The Institute of Medicine also recommends that service providers stimulate advance care planning between clients and medical teams so that the individuals can make informed choices based on one’s needs and to make them known. To unlock the narratives of death and dying so that others become more comfortable with the topic, I asked the Seniorcare.com Aging Council,
“Share one example of a family or person/client who experienced a higher quality of care as a result of having an open talk with loved ones?”
Facilitate a dialogue
“A client who had been in and out of the hospital wanted to go home and stop treatment. The medical staff was concerned the person needed 24/7 care and recommended a nursing home stay. Our team facilitated a discussion/care plan with the client, family, and providers. The client enjoyed his last months at home with the support and the personalized care he needed.” Alex Chamberlain, Easy Living Fl.
“One family, I worked with was upset they couldn’t talk to their mom because she avoided the questions. When I confronted them about their affairs, they didn’t have them in order either. The kids approach was different with mom once they went through getting their wills in place and understood the process. They shared their wishes and then mom opened up about hers.” Scot Cheben, Caregiving Answers.
“Thinking of conversations on death and dying which have taken place with clients, I am reminded of one, in particular. With the husband’s work in the medical field, the importance of pre-planning for end of life was a given. The family put the legal documents in order, and the loving wife was comforted knowing her beloved died with dignity and free of pain.” David Mordehi, Advise and Protect.
“I moderate a family caregivers support group and witness the support of family members helping loved ones to opt out of treatments to prolong life and instead, to choose hospice care and enjoy the last months and days. Shelley Webb, Intentional Caregiver.
Share real end-of-life messages
“My mother, who died from Alzheimer’s, frequently talked about end-of-life choices and decisions. Her openness helped my sisters and me immensely. As Mom’s condition deteriorated, she could no longer communicate. However, we knew what our mom wanted because she had been open and honest about her death long ago. I now see those talks as a gift.” Nancy Wurtzel, Dating Dementia.
“A 91-year-old patient had difficulty with endings due to an early loss. Even though he experienced considerable discomfort after the medical treatment, we recommended hospice care, but he refused. After addressing the end of life concerns in psychotherapy, he consented. Read his story. Eleanor Feldman Barbera, My Better Nursing Home.

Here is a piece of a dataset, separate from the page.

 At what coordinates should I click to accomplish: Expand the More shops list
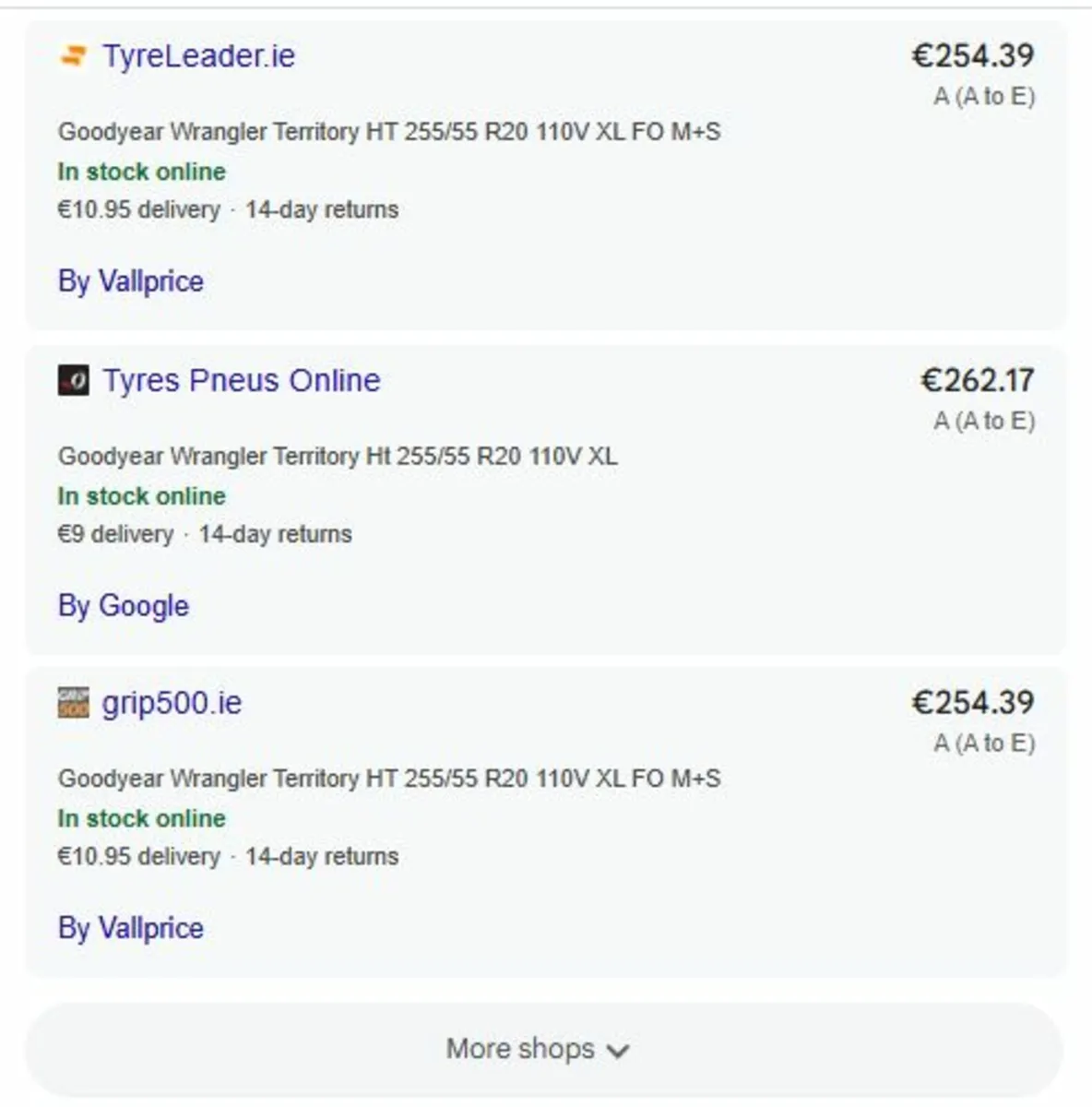click(x=544, y=1050)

“My family has always been open to end-of-life discussions. When my father’s cancer was progressing, he called and enrolled in hospice and wrote his eulogy. Before he slipped away, I asked him if we had unresolved issues and he said “no.” He left detailed instructions for my mom, his wife of almost 60 years, on how to manage the things he did. The experience was powerful.” Marla Levie, Focus on Aging.
“My mother was diagnosed and passed away from cancer within four months. If she had not been willing to have conversations with my father and me about her situation, we would not have known her last wishes. It allowed hospice to do their job and my family to be at peace that my mother had made these decisions.” Ryan McEniff, MW Homecare.
End-of-life talks are a challenge to health care providers, but it’s one that’s families are ready to have.